The aims of this study were to describe the appearance and size of the normal canine prostate using magnetic resonance (MR) imaging and to calculate the apparent diffusion coefficient (ADC) values. MR images were obtained from seven intact male beagle dogs using a 1.5 T MR unit. The sequences included pre- and post-contrast T1- and T2-weighted imaging with and without fat saturation. The signal intensity of the prostate was compared with the adjacent musculature, fat, and urine in the urinary bladder. We recorded the mean prostatic length, width, and height and the length of the sixth lumbar vertebral body (L6). In addition, the prostatic length (rL), width (rW), and height (rH) ratios to L6 were calculated. Diffusion-weighted images of the prostate were obtained and ADC values were calculated. The prostate was bilobed and oval-shaped, homogenous on T1-weighted images, and heterogeneous with radiating lines on T2-weighted images.
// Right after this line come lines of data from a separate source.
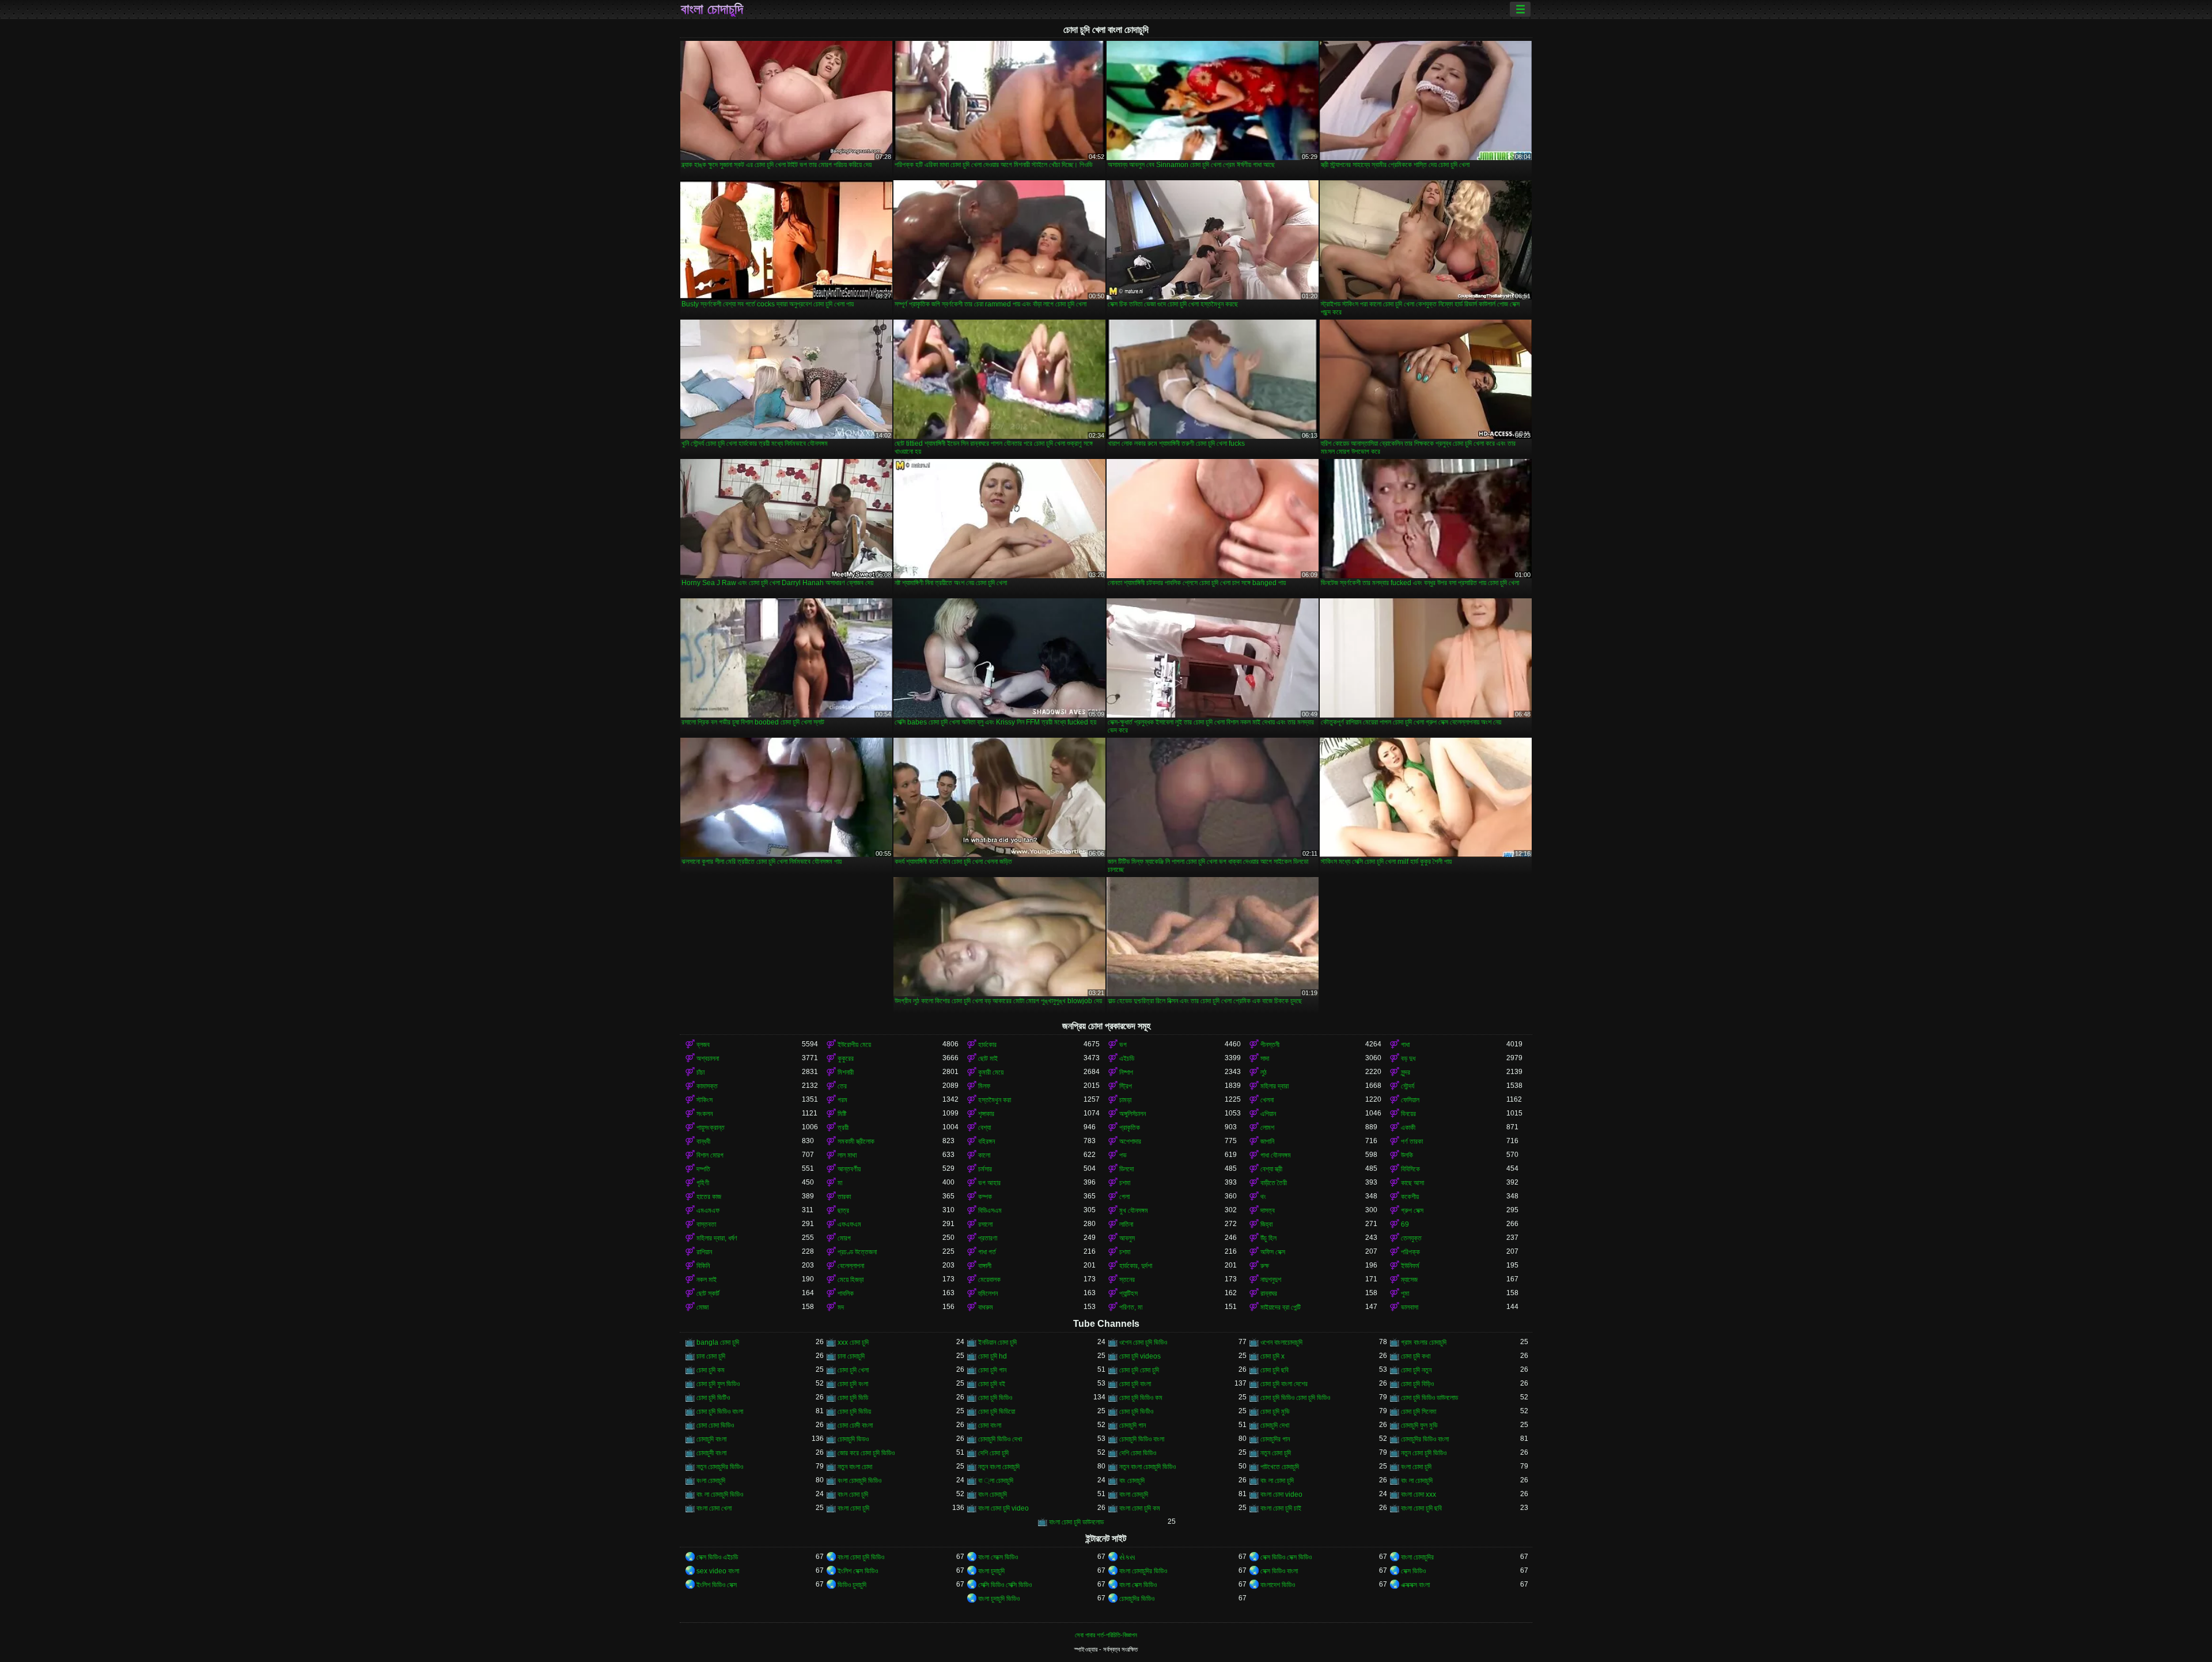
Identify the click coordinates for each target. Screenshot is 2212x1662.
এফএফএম (849, 1224)
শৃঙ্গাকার (986, 1114)
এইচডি (1126, 1058)
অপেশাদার (1130, 1141)
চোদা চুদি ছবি (1274, 1370)
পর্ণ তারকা (1412, 1141)
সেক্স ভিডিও (1413, 1571)
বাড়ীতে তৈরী (1273, 1183)
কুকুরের (846, 1058)
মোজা (702, 1307)
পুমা (1405, 1293)
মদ (841, 1307)
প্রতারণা (987, 1238)
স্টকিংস (704, 1100)
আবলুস (1127, 1238)
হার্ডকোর (987, 1045)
Post-contrast T1-weighted sequences showed contrast enhancement of the central and radiating striations. The prostatic capsule was clearly identified on post-contrast T1-weighted images with fat saturation. The ADC values were 1.72-2.04 × 10-3mm2/sec (mean, 1.88 × 10-3mm2/sec). Knowledge of the normal appearance of the prostate on MR images is essential to assess prostatic diseases in dogs.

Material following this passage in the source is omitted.